Quando la Manitoba sbarcò in Italia

Quando la Manitoba sbarcò in Italia

Una storia che ha origini lontane, che dall'America arriva in Italia, a cui noi abbiamo voluto ridare vita con le nostre shopper.

E’ il 1947. Sono i primi anni del secondo dopo guerra e gli Stati Uniti hanno attuato un piano di aiuti economici-finanziari per l’Europa, il Piano Marshall. Aiuti che consistevano in beni di prima necessità.
Dall’America fino al porto di Napoli, partirono le navi cariche di tanti prodotti tra cui i sacchi di farina facilmente riconoscibili proprio per la stampa della bandiera americana. Farina che tutti chiamavano “americana”, proprio per la sua origine e la caratteristica stampa sul sacchetto di cotone. Questa farina, proprio per la natura dei grani americani, ricca di proteine e molto forte, dava ottimi risultati nella panificazione.

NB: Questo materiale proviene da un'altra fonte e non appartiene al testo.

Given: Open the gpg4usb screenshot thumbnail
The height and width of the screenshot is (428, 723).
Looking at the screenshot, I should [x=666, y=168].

Per questo, fino agli anni ’80, si diffuse in tutta Italia, soprattutto in Campania, dove era tradizione preparare i grandi lievitati, come pane, pizza e focacce.
I grani della così detta “farina americana” sono coltivati nelle regioni del Nord America e del Canada, e oggi è conosciuta con il nome di farina manitoba, proprio per il nome regione del Canada dove viene coltivato il frumento.
Nel Molino abbiamo ritrovato e, quindi, recuperato i vecchi sacchi a cui abbiamo dato nuova vita attraverso queste shopper, realizzate interamente a mano.
Un modo per rafforzare quello che è lo spirito green, la sostenibilità e i nostri valori aziendali.